SUPPLIED MATERIAL —
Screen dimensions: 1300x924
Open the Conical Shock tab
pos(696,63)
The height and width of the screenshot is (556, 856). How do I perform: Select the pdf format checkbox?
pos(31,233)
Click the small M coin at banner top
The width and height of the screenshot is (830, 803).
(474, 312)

TASK DESCRIPTION —
Reproduce the material above line for line, without changing anything.

RIGHT ANSWER —
Screen dimensions: 1300x924
Open the Conical Shock tab
pos(696,63)
The height and width of the screenshot is (556, 856). How do I perform: Select the pdf format checkbox?
pos(31,233)
Click the small M coin at banner top
The width and height of the screenshot is (830, 803).
(474, 312)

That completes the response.